**Document**
•••
Development Length
Codes
ACI 318-14
ACI 318-19
Mild Reinforcement
The development length of mild reinforcement is calculated individually for each bar and wire following Section 25.4 of ACI 318-14 / ACI 318-19. The development length is calculated from the end of each reinforcement object using the end point’s calculated spacing and cover. The development length is also calculated individually for each wire in a WWR sheet and not computed once for the entire sheet.
When computing the spacing for the given object, only similar reinforcement types are considered. For example, when computing the development length for a rebar, the spacing calculation only considers the nearest rebar and will ignore nearby strand and mesh.
Straight Ends
Code Provisions
ACI 318-14/19: Section 25.4.2
The development length of straight ends in tension is computed per Section 25.4.2. Per this provision, the base length can be computed using either Equation 25.4.2.2 or Equation 25.4.2.3. Eriksson Beam checks both equations and uses the minimum of the two computed values. For Equation 25.4.2.3 to be accurate the user should input a value for Ktr as leaving this term equal to the default value of zero can be overly conservative. The confinement term, Ktr, can be difficult for the program to compute as transverse reinforcement is typically difficult to detect programmatically without considerable additional input from the user. When using Section 25.4.2.2, a conservative assumption is made by ignoring the following condition: “Clear spacing of bars or wires being developed or lap spliced not less than db, clear cover at least db, and stirrups or ties throughout ℓd not less than the Code minimum.”
•••
**Tasks to carry out**
(a) In the page on development length, why does it advise the user to enter a value for Ktr when Equation 25.4.2.3 is used?
(b) Pick up the page on development length after its final sentence and write the next part.

**Records**
•••
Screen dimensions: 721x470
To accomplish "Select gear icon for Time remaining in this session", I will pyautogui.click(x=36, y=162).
•••
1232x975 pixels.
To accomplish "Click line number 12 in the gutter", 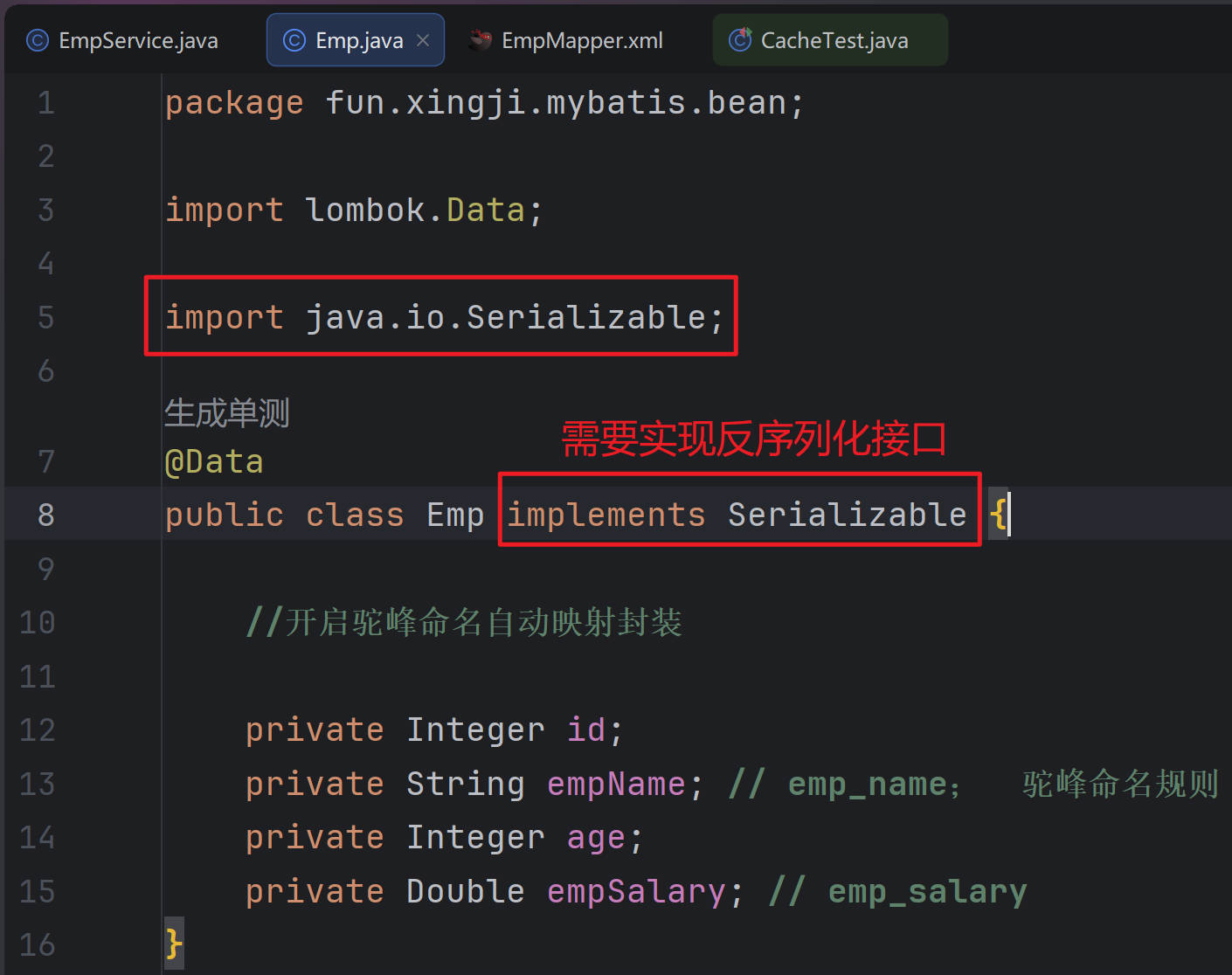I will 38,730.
•••
**Results in order**
(a) Leaving Ktr at its default value of zero can make Equation 25.4.2.3 overly conservative. The user has to supply the value because the program has difficulty computing this confinement term: transverse reinforcement is typically hard to detect programmatically without considerable additional input from the user.

(b)
Hooked Ends
Code Provisions
ACI 318-14/19: Section 25.4.3
The development length of standard hooks in tension is computed per Section 25.4.3. The confining reinforcement modification factor, 𝜓r, is controlled based on a user input found on the Design Criteria. The cover modification factor, 𝜓c, can be reduced from 1 to 0.7 if the following is true: “For No. 11 bar and smaller hooks with side cover (normal to plane of hook) ≥ 2-1/2 in. and for 90-degree hook with cover on bar extension beyond hook ≥ 2 in.” When interpreting the clause above, Eriksson Beam assumes that the hook direction is vertical, so when checking the side cover (normal to plane of hook) it checks in the left and right directions. It also uses the bars start and end position is equal to the cover on the bar extension beyond the book. For example, an Inverted T with hooked ends starting 2 inches into the member will use 2 inches as the start cover.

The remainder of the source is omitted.